By zeroonetwothree 2026-02-165:29

It felt like the entire global financial system had a chance of collapsing.

By verzali 2026-02-1611:14

We weren't that far away from ATMs refusing to hand out cash, banks limiting withdrawals from accounts (if your bank hadn't already gone under), and a subsequent complete collapse of the financial system. The only thing that saved us from that was an extraordinary intervention by governments, something I am not sure they would be capable of doing today.

By the1st 2026-02-1616:57

I'm still not buying that AI will change society anywhere as much as the internet or smart phones for the matter.

The internet made it so that you can share and access information in a few minute if not seconds.

Smart phones build on the internet by making this sharing and access of information could done from anywhere and by anyone.

AI seems occupies the same space as google in the broader internet ecosystem.I dont know what AI provides me that a few hours of Google searches. It makes information retrieval faster, but that was the never the hard part. The hard part was understanding the information, so that you're able to apply it to your particalar situation.

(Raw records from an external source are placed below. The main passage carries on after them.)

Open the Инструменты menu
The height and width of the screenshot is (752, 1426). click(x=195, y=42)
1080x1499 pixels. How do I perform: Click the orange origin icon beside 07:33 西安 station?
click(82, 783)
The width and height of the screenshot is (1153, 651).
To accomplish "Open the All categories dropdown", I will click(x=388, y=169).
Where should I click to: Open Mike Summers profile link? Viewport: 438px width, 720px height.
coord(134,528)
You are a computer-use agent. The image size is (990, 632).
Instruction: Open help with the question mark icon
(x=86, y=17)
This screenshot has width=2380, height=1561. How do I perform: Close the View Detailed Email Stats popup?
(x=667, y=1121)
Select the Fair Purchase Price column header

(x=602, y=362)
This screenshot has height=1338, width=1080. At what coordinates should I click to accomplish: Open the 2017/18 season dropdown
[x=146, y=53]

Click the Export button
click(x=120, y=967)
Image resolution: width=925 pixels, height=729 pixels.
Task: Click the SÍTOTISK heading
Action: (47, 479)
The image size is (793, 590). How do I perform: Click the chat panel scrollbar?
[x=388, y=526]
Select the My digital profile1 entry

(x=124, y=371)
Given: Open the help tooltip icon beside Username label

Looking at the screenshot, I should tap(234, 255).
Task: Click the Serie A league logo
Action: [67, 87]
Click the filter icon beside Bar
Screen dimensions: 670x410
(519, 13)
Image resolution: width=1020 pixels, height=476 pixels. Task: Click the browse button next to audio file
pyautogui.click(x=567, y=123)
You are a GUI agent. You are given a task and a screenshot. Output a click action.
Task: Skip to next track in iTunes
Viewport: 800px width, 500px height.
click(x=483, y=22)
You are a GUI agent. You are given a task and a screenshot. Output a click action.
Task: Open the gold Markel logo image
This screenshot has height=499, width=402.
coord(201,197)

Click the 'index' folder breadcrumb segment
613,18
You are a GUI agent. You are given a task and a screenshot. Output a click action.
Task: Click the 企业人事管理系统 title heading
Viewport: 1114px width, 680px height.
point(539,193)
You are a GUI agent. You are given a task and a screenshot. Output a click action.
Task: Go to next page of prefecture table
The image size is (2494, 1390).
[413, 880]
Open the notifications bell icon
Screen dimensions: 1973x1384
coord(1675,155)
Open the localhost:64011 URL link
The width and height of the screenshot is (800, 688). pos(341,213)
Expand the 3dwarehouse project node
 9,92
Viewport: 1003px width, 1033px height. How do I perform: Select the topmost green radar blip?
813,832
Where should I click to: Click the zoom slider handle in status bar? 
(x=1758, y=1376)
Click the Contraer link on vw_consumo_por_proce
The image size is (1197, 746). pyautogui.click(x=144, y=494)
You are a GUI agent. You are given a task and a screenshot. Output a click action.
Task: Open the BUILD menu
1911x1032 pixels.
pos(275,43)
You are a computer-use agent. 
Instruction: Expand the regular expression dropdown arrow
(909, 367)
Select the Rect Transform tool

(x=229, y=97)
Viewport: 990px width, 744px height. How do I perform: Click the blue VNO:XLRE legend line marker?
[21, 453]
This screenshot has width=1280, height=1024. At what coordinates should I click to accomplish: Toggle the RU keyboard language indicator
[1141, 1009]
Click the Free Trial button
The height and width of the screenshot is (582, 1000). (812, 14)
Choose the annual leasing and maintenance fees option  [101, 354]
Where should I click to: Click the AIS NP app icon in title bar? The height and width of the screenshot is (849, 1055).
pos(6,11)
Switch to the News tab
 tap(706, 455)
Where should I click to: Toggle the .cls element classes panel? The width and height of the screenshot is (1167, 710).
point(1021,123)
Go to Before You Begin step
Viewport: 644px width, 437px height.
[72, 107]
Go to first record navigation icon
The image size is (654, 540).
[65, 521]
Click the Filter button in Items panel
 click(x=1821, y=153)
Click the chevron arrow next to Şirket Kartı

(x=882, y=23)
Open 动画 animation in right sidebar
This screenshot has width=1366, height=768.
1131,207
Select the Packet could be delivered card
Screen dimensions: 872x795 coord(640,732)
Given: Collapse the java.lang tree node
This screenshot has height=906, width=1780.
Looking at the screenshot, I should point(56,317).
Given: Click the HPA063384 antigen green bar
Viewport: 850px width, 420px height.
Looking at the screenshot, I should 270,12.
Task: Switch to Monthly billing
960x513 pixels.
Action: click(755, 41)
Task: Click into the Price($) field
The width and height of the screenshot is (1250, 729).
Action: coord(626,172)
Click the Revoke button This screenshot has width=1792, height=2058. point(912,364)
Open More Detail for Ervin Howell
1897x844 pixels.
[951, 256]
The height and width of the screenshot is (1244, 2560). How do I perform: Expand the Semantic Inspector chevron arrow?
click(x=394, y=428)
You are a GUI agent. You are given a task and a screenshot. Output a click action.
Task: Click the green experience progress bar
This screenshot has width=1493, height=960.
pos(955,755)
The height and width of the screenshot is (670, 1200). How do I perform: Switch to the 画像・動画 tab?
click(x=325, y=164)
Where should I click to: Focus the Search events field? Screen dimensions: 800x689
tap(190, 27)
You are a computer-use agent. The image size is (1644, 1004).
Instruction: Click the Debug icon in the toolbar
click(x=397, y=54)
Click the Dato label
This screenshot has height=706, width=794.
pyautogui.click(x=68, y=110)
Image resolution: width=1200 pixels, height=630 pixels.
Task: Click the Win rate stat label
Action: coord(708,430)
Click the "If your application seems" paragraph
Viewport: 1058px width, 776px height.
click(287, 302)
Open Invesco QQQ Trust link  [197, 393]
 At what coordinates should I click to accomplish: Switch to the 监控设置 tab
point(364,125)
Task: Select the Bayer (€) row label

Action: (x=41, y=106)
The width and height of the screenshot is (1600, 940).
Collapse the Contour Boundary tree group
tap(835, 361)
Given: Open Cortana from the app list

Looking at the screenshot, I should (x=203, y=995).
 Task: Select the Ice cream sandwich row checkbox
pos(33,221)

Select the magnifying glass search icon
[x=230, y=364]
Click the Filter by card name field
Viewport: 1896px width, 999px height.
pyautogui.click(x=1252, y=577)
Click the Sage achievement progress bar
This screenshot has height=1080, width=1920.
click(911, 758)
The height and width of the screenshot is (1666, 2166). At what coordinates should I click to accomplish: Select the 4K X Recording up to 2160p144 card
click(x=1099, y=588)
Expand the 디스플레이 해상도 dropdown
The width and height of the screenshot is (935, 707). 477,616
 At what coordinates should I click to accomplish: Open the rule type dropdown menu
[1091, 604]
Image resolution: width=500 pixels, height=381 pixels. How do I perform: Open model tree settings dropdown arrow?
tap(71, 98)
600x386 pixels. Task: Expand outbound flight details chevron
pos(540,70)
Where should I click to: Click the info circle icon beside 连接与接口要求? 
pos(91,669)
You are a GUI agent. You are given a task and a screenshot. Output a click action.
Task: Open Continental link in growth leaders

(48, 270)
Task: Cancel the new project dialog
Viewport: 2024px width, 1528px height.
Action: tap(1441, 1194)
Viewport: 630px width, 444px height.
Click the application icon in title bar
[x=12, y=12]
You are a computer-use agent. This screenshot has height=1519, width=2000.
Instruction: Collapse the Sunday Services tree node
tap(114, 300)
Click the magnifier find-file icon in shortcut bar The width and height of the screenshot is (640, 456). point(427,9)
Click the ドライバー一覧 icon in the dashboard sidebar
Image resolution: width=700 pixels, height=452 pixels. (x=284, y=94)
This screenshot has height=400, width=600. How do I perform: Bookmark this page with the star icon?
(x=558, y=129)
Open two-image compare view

Being able to write to-do apps X1000 faster is not innovation!

By graemep 2026-02-1613:241 reply

You are assuming that the change can only happen in the west.

The rest of the world has mostly been experiencing industrialisation, and was only indirectly affected by the great crash.

If there is a transformation in the rest of the world the west cannot escape it.

A lot of people in the west seem to have their heads in the sand, very much like when Japan and China tried to ignore the west.

China is the world's second biggest economy by nominal GDP, India the fourth. We have a globalised economy where everything is interlinked.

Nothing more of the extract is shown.